A prime target is Democratic Speaker Jim Wright of Texas. Rep. Newt Gingrich (R) of Georgia, Mr. Wright's most vocal critic, has been joined by Common Cause in raising questions about Wright's ethics.

Other Republicans, led by minority leader Robert Michel of Illinois, accuse Democrats of reducing the amount of substantive work done in Congress during the past 10 years, despite an increase in staff.

Mr. Michel says the number of committee hearings, for example, has declined from 3,937 in 1978 to 2,297 in 1986. The number of bills reported over the same period dropped by 39 percent. The number of bills passed without prior investigatory hearings increased sharply.

Ten years ago, only 10 percent of the bills passed by the House were commemorative - declaring National Secretaries Week, for instance. Today, hundreds of commemorative bills - designed to help congressmen back home with their reelection campaigns - are passed, and comprise 44.9 percent of the House's output.

Republicans like Mr. Gingrich argue that unbroken Democratic domination leads to corruption, unethical behavior, political back-scratching, and institutional rigidity that must be challenged.

Republicans hope such rhetoric creates a climate for change. Yet it is the 1990 census that gives the GOP its greatest cause for optimism.

Charles E. Cook Jr., editor of the Cook Political Report, says: ``I think that the Republicans are going to be a lot stronger after 1992. I think we are going to see a more competitive House.''

Mr. Cook observes that the 1990 census will shift seats from traditionally Democratic states, in the East and North, to states where Republicans are gaining support, primarily in the Sunbelt.

Texas and Florida - both hotbeds of Republican growth - as well as California are each expected to gain several House members as a result of the 1990 census. Most of those new members are expected to be Republicans.

The party should get an additional boost in California, where the Republican governor vows to head off any redistricting plan that favors Democrats.

The present district lines, designed by Democrats in the early 1980s, helped the party get 60 percent of California's House seats without winning a majority of the votes statewide.

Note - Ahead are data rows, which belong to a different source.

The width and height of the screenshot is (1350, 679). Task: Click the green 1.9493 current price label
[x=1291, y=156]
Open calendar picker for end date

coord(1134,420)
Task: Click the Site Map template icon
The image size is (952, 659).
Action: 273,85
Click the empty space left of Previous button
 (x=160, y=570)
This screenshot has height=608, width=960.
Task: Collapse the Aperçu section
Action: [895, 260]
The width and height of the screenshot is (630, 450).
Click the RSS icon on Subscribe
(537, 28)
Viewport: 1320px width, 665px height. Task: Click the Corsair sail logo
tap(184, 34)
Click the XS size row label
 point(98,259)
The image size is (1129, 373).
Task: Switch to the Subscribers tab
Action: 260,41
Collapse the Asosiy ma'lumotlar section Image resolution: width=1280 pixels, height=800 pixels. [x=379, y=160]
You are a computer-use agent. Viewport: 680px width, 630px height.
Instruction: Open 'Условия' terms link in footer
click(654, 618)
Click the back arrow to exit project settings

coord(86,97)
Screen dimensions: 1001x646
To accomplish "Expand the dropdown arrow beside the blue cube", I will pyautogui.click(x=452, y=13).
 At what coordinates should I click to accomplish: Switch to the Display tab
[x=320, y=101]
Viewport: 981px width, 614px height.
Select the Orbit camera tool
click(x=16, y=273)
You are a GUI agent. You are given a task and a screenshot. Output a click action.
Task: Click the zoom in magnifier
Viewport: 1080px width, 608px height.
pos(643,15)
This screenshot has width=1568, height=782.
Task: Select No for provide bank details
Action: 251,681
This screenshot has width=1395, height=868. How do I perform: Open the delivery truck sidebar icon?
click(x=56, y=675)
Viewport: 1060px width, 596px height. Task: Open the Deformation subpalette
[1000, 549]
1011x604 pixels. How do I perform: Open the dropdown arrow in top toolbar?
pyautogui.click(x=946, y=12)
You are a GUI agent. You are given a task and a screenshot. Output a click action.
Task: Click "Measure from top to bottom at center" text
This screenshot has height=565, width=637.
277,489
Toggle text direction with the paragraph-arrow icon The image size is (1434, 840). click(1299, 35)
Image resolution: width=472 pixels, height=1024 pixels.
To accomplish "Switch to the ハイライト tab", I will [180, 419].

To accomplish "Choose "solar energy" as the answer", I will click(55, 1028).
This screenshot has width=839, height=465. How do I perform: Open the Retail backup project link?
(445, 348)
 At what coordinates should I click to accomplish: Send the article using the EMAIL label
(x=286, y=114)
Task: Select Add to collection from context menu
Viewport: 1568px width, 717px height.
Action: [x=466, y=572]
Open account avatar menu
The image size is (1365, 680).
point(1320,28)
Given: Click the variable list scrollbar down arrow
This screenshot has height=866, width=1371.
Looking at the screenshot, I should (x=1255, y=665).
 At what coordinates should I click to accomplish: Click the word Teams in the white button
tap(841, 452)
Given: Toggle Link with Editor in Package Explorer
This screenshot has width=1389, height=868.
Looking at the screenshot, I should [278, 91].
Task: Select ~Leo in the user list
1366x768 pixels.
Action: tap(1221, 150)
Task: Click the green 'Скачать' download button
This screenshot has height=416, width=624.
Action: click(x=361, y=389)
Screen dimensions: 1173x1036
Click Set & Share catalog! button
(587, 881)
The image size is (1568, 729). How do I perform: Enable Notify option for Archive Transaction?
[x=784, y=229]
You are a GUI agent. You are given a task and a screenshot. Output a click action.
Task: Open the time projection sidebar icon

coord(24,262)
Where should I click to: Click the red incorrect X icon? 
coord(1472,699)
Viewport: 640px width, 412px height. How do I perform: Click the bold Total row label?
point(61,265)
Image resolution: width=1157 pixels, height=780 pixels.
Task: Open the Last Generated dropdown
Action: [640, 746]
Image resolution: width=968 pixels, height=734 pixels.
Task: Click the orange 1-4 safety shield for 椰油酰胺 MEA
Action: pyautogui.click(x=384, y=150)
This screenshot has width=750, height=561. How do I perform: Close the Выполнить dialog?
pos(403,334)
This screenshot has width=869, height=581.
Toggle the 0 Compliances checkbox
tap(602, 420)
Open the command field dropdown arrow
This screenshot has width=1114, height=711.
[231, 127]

Frank J. Fahrenkopf Jr., chairman of the Republican National Committee, says of the current district lines: ``Some districts in California were so blatantly [the result of] gerrymandering that they look like modern art.''

Despite high hopes for the 1990s, Republicans have little chance of improving their position in the House in this year's elections.

The current balance is 254 Democrats and 178 Republicans, with three vacancies previously held by Democrats. Republicans need a switch of 40 seats to take control. Mr. Cook expects no gain in 1988 by either party.

But Cook predicts that in 1992 Republicans will pick up from 12 to 20 seats just because of the census. Using the most optimistic numbers, that means the GOP could take control by winning only 20 additional seats - a goal that should be within reach in a presidential campaign year.

But it wouldn't take a switch that big to bring about an ideological change. Even with the huge Democratic majority now in power, Cook estimates that the party's ideological margin is no more than 10 seats. Reapportionment alone should be enough to put a Republican-Southern Democratic coalition in ideological control of the House on issues such as funding the Nicaraguan contras.